I may be the minority, but there is value in that chamber if the OP decides to use an ATO even for freshwater. Here's why: I'm OCD about Herbie or BA running as quiet as possible. When the sump water level evaporates (especially not having lids), the head pressure can vary which causes the pump to run differently. The ATO helps maintain water level longer in between manually topping off. In my experience the constant water level maintains the "exact" return rate. Not a big deal in some cases, but great if you want virtually silent in a living space.

Thank you.

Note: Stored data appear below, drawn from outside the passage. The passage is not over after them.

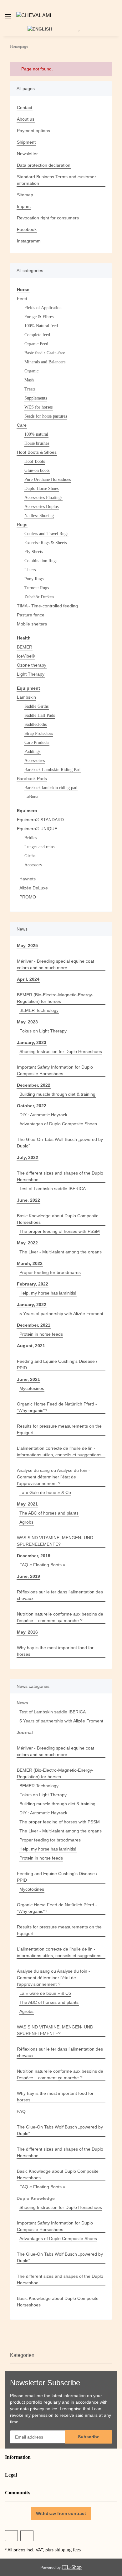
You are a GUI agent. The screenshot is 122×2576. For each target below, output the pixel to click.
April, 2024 (28, 979)
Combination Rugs (40, 560)
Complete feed (37, 335)
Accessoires (34, 760)
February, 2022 (32, 1283)
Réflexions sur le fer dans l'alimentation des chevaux (60, 1595)
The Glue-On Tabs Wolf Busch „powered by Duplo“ (60, 1142)
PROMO (27, 896)
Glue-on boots (36, 470)
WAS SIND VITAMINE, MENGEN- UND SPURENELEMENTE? (55, 1541)
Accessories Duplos (41, 506)
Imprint (24, 206)
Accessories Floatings (43, 497)
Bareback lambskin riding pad (50, 787)
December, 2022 (33, 1085)
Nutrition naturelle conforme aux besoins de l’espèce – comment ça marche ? (60, 1617)
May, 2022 (27, 1242)
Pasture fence (30, 614)
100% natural (36, 434)
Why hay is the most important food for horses (55, 1651)
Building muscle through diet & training (57, 1094)
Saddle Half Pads (39, 715)
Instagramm (29, 240)
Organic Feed (36, 344)
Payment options (33, 130)
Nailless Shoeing (39, 515)
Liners (30, 569)
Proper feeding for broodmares (50, 1272)
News (22, 1702)
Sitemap (25, 194)
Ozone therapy (31, 665)
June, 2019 (28, 1576)
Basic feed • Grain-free (44, 353)
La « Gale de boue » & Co (45, 1492)
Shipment (26, 142)
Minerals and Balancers (44, 362)
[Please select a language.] (43, 29)
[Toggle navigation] (8, 13)
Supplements (35, 398)
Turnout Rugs (36, 588)
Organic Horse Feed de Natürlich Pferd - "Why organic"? (57, 1407)
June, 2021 (28, 1379)
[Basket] (88, 28)
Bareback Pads (32, 778)
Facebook (27, 229)
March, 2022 (30, 1263)
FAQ (21, 2111)
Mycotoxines (31, 1388)
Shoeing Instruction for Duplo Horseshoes (60, 1051)
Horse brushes (36, 443)
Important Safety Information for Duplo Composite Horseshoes (55, 1070)
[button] (118, 15)
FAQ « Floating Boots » (42, 1564)
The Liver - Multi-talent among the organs (60, 1251)
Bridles (30, 838)
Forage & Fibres (38, 316)
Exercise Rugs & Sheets (45, 542)
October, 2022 (31, 1105)
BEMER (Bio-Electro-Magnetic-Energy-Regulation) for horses (55, 998)
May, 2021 (27, 1503)
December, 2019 (33, 1555)
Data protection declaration (43, 165)
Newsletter (27, 153)
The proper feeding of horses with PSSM (59, 1231)
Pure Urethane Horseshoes (47, 479)
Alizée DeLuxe (33, 887)
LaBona (31, 796)
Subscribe (88, 2436)
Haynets (27, 878)
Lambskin (26, 697)
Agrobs (26, 1522)
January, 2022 (31, 1304)
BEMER (24, 646)
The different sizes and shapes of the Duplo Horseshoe (60, 1176)
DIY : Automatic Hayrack (43, 1114)
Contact (24, 107)
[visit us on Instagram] (26, 2535)
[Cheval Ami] (33, 16)
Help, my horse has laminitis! (47, 1292)
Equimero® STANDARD (40, 819)
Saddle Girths (36, 706)
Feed (22, 298)
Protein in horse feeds (41, 1334)
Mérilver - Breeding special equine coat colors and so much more (55, 964)
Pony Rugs (33, 579)
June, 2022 (28, 1200)
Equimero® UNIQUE (37, 828)
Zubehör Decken (39, 597)
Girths (29, 856)
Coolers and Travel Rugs (46, 533)
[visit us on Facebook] (11, 2535)
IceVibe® (26, 656)
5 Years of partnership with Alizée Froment (61, 1313)
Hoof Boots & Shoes (37, 452)
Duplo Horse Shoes (41, 488)
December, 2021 (33, 1325)
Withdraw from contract (61, 2513)
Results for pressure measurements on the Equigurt (59, 1429)
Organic (31, 371)
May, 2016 (27, 1632)
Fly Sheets (33, 551)
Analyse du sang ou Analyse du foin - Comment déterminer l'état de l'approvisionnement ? (53, 1477)
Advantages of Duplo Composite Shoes (58, 1123)
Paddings (32, 751)
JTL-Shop (72, 2567)
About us (25, 119)
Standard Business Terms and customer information (56, 180)
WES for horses (38, 407)
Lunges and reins (39, 847)
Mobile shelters (32, 623)
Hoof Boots (34, 461)
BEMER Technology (38, 1010)
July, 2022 (27, 1157)
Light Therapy (30, 674)
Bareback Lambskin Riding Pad (52, 769)
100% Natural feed (41, 325)
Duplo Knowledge (36, 2198)
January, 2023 (31, 1042)
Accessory (33, 865)
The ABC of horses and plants (49, 1513)
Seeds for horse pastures (45, 416)
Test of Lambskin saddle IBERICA (52, 1188)
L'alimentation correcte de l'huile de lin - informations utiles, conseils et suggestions (59, 1451)
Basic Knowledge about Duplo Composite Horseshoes (58, 1219)
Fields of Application (43, 307)
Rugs (22, 524)
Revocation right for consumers (48, 217)
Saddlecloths (35, 724)
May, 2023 (27, 1021)
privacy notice (43, 2408)
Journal (25, 1732)
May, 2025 (27, 945)
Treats (29, 389)
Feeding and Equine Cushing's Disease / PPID (57, 1364)
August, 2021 (31, 1345)
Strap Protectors (38, 733)
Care (22, 425)
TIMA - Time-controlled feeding (47, 605)
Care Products (36, 742)
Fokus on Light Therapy (43, 1030)
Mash (29, 380)
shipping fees (68, 2549)
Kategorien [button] (22, 2355)
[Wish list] (79, 28)
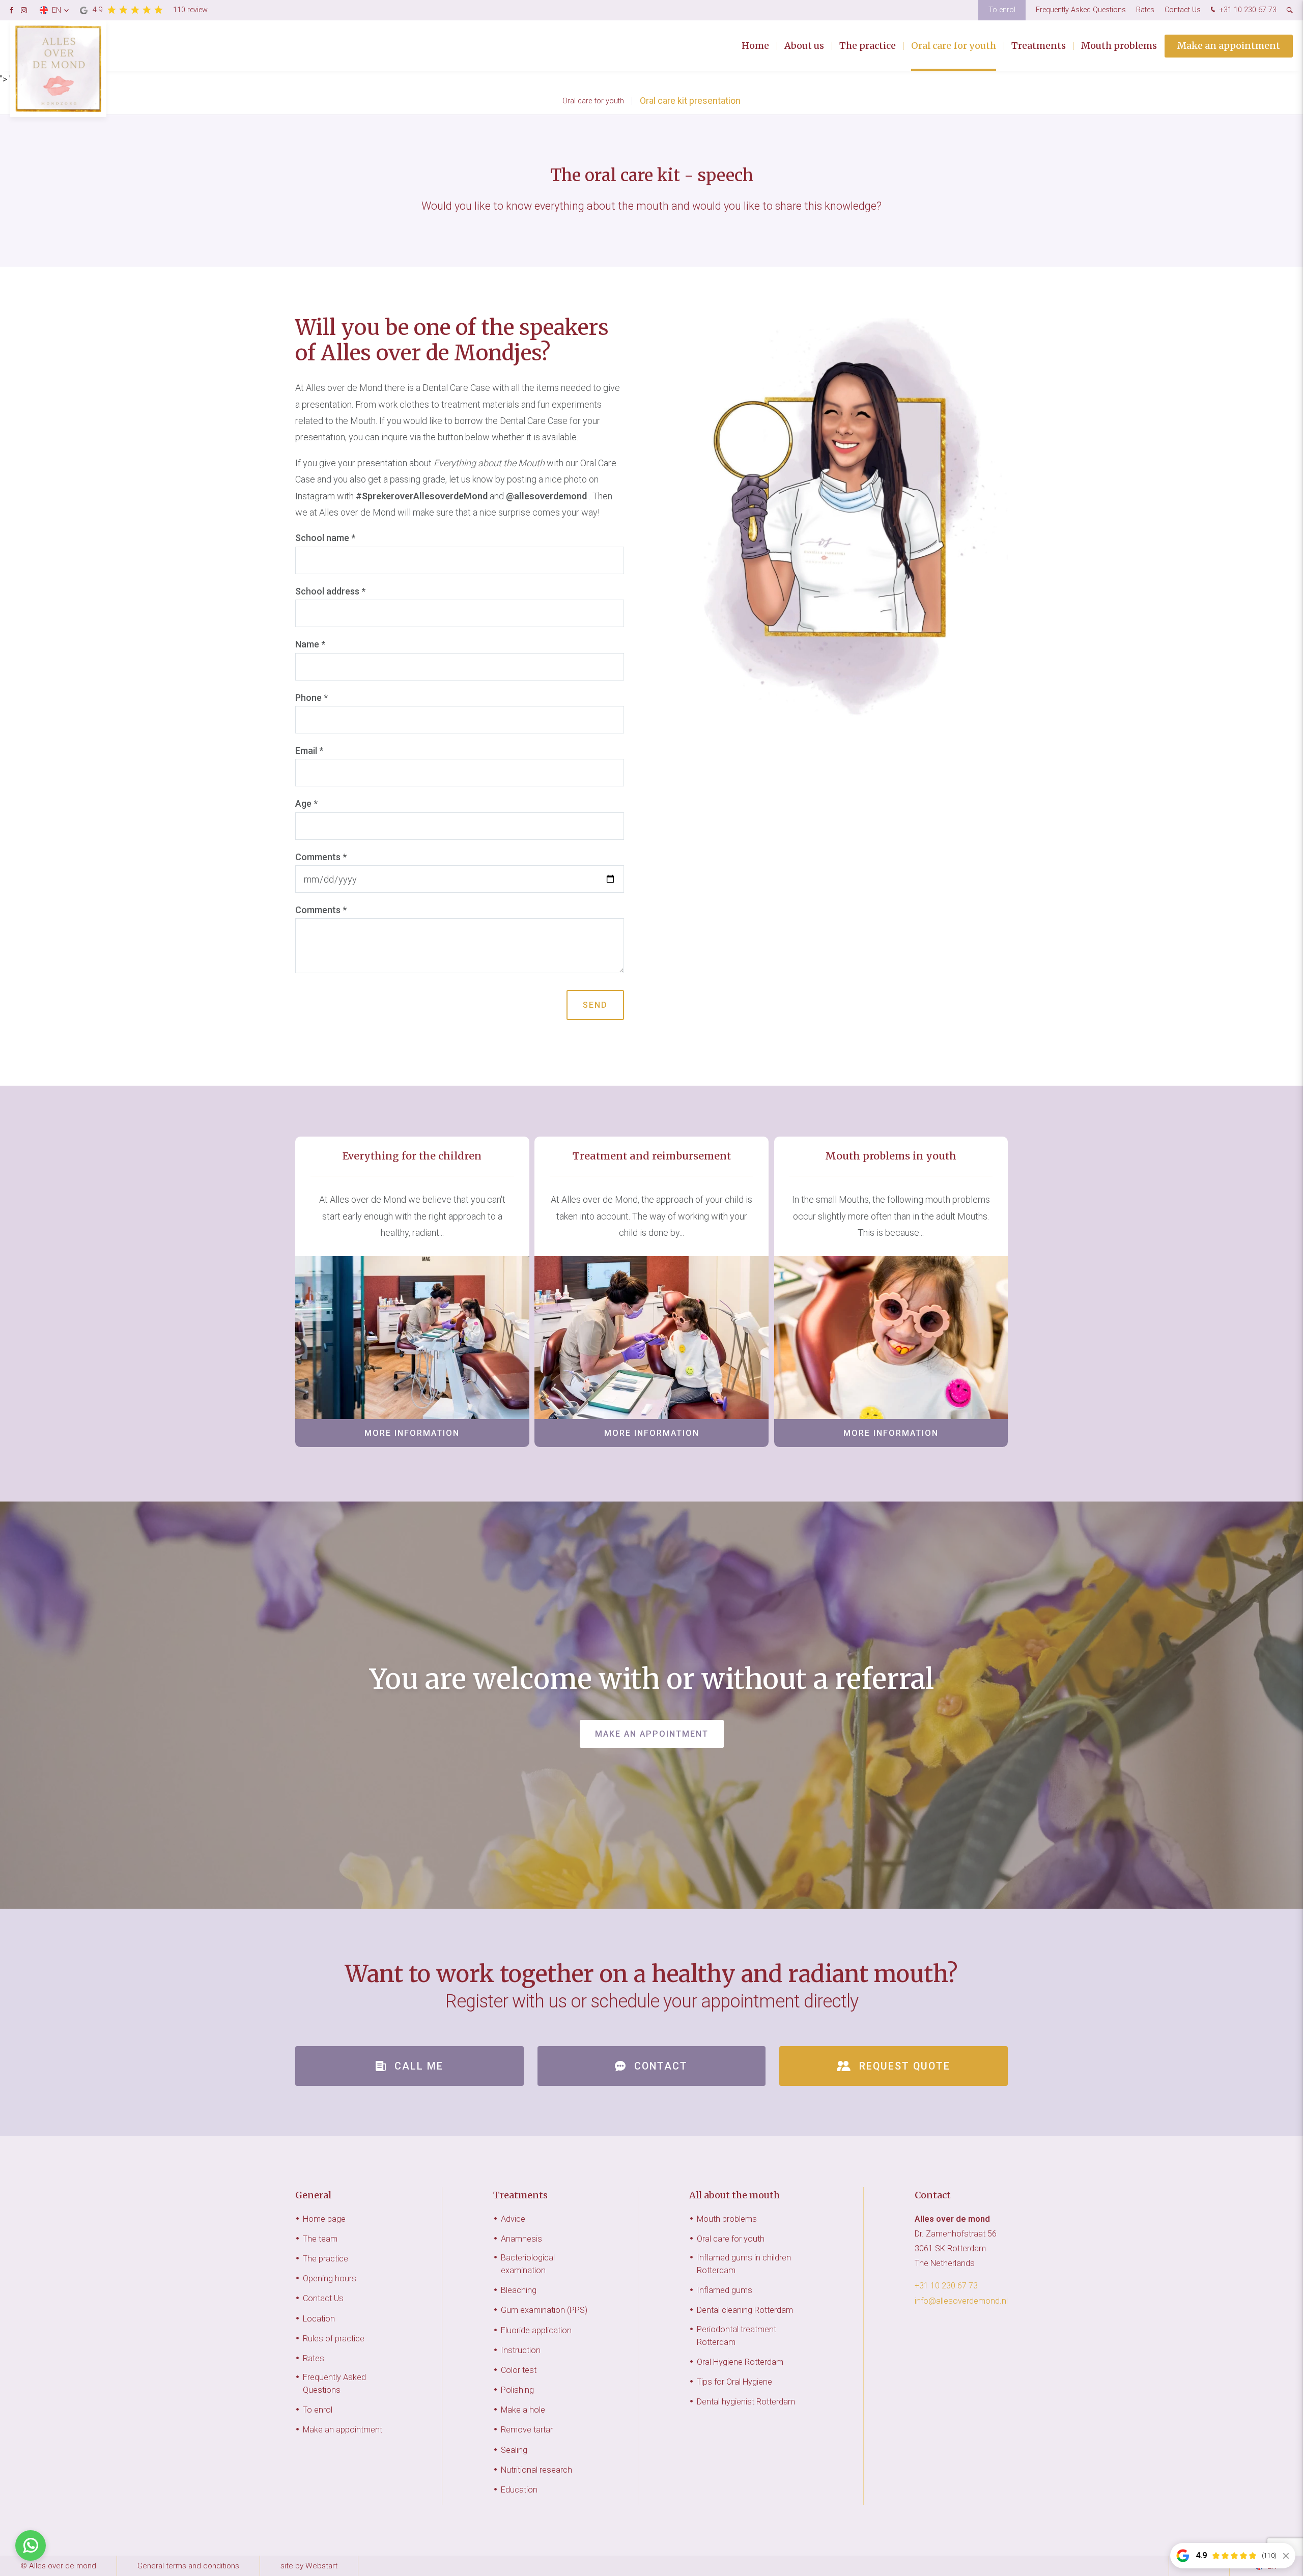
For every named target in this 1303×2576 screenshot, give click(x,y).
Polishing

I like it when things make sense and that explains it perfectly so it is staying!
 
I think for a freshwater system, keeping a basic design with mechanical,biological and then equipment like heaters and return pump will be sufficient.
The extra baffling is fine in a saltwater system where you may want to separate other equipment like dosers or protein skimming, but simply not necessary in a freshwater sump.


If heaters are placed in the sump just remember to add them in a area that will not run dry.

One tip I picked up on is to place the media in a basket or mesh bag. It makes it a lot easier to take out and rinse if need be.
I usually go for either two or three chamber sump at the most. I like knowing that the biological media is kept separate from my return.
I know a lot of guys that just run an open tank with no baffling at all.

Thank you, keeping things simple definitely works for me.
 
I've using sumps on fresh water since the mid 80s, butI don't use baffles (I find them a PIA to work around, and restrictive).
But the beauty of a sump is that it is only restricted by your imagination as to how to set it up.
For me filter socks hanging on the side where water enters,

some square blocks of Porrett foam to further polish water,
I then lay mesh bags of bio-media (anything from ceramic rings, bio-balls or lava rock,

doesn't matter because they "all" grow significant amounts of beneficial bacteria, and then equipment like heaters and pumps, or what ever you want to add (plants to eat nitrate, sea shells, or aragonite for buffering, fluidized media, protein skimming ) Its all about how intricate you want to get.

Thank you. Appears keeping things simple is definitely the way to go. Appreciate the pictures, all very helpful.